> [Passage to read]:
Segment Open

Online message boards provide outlets for mothers' concerns, researcher says
January 9, 2013 in Psychology & Psychiatry
Parenting infants and toddlers can be challenging, and for generations, mothers have turned to other moms for advice. Now, with the availability of the Internet, mothers are consulting each other using modern venues: online message boards. Research from the University of Missouri indicates online discussion boards provide safe environments for mothers to anonymously express child-rearing concerns and receive support from other moms.
"Mothers have feelings that they might be embarrassed to talk about face-to-face with someone," said Jean Ispa, professor and co-chair of the MU Department of Human Development and Family Studies and study co-author. "Moms may feel ashamed if they have feelings like, 'My child is really stressing me out,' or 'My child is annoying me.' On message boards, with a pseudonym, mothers can say whatever they're feeling, and they can get emotional support and advice from other moms with similar experiences."
Ispa and Noriko Porter, who completed her doctorate at MU and now is an instructor of human development at Washington State University, monitored online message boards hosted by two popular parenting magazines. The researchers evaluated more than 100 posts from mothers of children two years old and younger and found the child-rearing concerns moms expressed related most often to feeding or eating, sleep, development, discipline, toilet-training and mother-child relationships.
"One of the benefits of message boards is that they are constantly available, so parents can communicate with other parents anytime." Ispa said. "Instead of or after consulting with medical professionals, some mothers look for quick feedback from their e-cohort. High medical costs and waiting times for appointments may be contributing to mothers turning to the Internet for quick and practical solutions from their peers."

Segment Closed

> [Check your understanding]:
• A. Reproduce verbatim the part of the article on mothers' online message boards that opens with the words containing "Ispa and Noriko" and closes with "and mother-child relationships.".
• B. According to the article on mothers' online message boards, how many posts did the researchers evaluate?
• C. Pick up the article on mothers' online message boards after its final sentence and continue writing it.

> [Dataset content]:
Segment Open

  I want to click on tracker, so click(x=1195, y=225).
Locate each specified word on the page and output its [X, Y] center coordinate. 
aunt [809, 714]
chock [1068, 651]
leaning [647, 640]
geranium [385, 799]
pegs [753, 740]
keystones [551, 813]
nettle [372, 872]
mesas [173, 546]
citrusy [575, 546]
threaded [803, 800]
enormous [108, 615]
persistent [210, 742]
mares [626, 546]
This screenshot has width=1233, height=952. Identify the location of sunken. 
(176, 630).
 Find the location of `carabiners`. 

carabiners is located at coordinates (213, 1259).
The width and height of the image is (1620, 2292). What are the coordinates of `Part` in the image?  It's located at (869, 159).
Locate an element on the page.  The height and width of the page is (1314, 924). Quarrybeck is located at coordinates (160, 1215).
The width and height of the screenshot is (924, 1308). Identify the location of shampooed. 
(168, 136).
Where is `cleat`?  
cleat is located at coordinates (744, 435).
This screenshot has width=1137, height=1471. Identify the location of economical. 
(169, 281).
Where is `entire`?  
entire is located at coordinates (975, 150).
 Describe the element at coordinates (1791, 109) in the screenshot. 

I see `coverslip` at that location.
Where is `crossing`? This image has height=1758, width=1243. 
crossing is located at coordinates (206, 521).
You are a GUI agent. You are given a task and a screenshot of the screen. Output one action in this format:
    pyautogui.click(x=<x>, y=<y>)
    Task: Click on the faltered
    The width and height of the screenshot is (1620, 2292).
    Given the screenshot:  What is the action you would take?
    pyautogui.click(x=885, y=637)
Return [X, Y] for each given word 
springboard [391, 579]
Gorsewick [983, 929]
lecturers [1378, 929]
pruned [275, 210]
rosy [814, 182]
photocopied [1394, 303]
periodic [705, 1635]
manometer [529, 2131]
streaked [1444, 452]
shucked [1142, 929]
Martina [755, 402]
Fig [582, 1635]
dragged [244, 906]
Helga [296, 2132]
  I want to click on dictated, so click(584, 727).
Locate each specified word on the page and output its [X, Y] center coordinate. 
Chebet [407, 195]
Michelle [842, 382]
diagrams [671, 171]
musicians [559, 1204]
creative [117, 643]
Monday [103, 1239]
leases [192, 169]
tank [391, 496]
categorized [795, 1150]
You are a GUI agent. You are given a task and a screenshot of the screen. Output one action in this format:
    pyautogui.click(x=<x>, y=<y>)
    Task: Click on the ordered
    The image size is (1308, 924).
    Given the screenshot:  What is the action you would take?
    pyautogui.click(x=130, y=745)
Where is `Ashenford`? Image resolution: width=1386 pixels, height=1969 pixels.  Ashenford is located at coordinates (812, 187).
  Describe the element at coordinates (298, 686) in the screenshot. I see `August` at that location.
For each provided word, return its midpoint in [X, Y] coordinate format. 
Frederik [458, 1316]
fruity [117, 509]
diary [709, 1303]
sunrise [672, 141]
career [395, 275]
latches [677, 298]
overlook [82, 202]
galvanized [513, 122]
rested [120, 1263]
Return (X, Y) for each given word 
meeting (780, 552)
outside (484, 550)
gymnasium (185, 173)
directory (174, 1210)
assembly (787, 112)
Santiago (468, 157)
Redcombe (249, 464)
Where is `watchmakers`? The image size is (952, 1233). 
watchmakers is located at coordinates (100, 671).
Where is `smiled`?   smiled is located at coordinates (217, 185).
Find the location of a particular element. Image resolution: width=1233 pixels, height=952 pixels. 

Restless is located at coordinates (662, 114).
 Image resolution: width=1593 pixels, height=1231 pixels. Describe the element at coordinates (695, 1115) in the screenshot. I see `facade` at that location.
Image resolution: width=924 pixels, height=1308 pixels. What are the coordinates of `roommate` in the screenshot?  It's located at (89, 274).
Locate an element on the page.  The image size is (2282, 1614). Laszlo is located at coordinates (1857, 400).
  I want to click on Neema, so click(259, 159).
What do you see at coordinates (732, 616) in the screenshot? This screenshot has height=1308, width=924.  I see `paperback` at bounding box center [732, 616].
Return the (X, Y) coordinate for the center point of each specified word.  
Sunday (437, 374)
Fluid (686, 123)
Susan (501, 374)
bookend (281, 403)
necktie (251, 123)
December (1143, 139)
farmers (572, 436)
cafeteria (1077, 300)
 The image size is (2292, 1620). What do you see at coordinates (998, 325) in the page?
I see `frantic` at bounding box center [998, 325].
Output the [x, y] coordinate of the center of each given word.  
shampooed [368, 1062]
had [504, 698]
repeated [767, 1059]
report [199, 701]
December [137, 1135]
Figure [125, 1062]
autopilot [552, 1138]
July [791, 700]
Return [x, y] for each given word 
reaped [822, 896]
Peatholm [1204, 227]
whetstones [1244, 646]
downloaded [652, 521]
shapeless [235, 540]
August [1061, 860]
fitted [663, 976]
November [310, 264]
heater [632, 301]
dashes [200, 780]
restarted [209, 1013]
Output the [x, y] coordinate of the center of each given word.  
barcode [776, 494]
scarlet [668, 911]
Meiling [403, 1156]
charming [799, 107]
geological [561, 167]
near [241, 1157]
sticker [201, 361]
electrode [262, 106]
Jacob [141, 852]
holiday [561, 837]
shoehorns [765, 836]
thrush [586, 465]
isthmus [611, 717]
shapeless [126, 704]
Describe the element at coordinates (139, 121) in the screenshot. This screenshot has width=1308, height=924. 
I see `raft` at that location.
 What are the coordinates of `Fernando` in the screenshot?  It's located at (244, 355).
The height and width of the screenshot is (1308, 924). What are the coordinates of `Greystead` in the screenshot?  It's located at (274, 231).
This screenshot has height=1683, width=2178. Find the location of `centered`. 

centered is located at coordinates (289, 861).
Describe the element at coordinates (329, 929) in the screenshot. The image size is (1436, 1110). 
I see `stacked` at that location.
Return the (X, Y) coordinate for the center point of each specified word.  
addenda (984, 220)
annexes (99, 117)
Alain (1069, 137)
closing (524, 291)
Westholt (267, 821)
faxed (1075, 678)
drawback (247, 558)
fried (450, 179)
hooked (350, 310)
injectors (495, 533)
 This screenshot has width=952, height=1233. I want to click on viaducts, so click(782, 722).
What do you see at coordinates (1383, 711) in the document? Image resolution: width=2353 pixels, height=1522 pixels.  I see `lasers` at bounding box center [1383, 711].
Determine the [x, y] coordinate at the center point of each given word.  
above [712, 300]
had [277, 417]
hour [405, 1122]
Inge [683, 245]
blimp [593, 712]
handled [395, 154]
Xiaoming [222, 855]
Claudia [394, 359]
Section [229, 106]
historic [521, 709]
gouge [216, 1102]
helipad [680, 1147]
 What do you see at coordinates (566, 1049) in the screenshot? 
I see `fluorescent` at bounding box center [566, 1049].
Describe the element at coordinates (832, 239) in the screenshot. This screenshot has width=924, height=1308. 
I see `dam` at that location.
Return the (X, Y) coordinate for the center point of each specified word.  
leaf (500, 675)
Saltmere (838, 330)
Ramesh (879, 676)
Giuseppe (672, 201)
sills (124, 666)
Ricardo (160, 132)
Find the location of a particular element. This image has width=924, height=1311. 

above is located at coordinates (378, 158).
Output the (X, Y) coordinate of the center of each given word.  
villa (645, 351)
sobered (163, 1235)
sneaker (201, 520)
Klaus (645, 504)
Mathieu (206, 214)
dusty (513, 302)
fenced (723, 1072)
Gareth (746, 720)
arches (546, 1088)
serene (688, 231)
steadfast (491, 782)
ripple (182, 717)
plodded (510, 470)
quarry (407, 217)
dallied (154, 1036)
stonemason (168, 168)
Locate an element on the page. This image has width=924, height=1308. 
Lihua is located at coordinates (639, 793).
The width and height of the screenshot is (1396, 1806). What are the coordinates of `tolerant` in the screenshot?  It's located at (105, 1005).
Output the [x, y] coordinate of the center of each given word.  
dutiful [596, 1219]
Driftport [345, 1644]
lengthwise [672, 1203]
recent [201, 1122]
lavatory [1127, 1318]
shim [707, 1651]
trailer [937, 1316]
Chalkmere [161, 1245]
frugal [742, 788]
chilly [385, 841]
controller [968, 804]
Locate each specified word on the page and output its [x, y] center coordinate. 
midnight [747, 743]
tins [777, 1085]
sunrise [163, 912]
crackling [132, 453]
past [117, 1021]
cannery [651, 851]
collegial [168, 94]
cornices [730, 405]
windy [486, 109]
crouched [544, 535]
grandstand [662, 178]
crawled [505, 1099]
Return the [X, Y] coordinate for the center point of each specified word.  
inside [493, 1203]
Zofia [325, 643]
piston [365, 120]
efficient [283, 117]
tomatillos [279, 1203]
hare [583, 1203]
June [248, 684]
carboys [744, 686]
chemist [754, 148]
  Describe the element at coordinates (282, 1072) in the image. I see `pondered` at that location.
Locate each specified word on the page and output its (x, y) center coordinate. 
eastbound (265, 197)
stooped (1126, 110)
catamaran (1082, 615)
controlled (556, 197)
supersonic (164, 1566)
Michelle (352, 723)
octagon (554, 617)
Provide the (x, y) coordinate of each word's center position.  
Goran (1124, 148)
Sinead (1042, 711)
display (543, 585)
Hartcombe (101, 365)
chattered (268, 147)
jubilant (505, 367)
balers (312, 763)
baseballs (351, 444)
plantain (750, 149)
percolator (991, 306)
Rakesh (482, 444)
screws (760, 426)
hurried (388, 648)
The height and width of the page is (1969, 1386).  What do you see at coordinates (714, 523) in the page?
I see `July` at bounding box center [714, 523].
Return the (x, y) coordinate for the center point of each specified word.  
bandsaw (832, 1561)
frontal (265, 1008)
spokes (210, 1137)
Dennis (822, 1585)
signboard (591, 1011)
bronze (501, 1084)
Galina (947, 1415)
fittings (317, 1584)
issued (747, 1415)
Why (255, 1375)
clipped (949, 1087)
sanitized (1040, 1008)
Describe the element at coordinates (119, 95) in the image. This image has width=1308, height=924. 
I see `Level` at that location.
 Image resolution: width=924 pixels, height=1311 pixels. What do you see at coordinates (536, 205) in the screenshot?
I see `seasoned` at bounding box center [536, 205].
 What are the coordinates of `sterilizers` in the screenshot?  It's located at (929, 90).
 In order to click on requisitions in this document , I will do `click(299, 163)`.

Segment Closed

> [Numbered answers]:
• A.
Ispa and Noriko Porter, who completed her doctorate at MU and now is an instructor of human development at Washington State University, monitored online message boards hosted by two popular parenting magazines. The researchers evaluated more than 100 posts from mothers of children two years old and younger and found the child-rearing concerns moms expressed related most often to feeding or eating, sleep, development, discipline, toilet-training and mother-child relationships.

• B. More than 100 posts

• C.
Although message boards provide accessible communication outlets for parents, the information available on the boards sometimes conflicts with information in other messages or from health care professionals and can be inaccurate, Ispa said.
"Message boards are useful sources of social support, yet mothers need to be careful and realize the advice shared on the boards mostly represents the opinions of lay people," Ispa said.
Nurses and other health care providers could monitor parenting message boards to better acquaint themselves with mothers' concerns and the conflicting information they are likely to hear, Ispa said. Clinicians should be familiar with mothers' common concerns so, at doctor's visits, they can bring up the concerns moms might be shy to mention in person, Ispa said.
"Message boards are becoming popular because Americans are mobile and they're online," Ispa said. "Women aren't next door to their mothers anymore to ask parenting questions, so they turn to their peers over the Internet."
The study, "Mothers' online message board questions about parenting infants and toddlers," soon will be published in the Journal of Advanced Nursing. The study is part of a lager project completed for Porter's doctoral dissertation, for which Ispa served as adviser. The Department of Human Development and Family Studies is housed in the MU College of Human Environmental Sciences.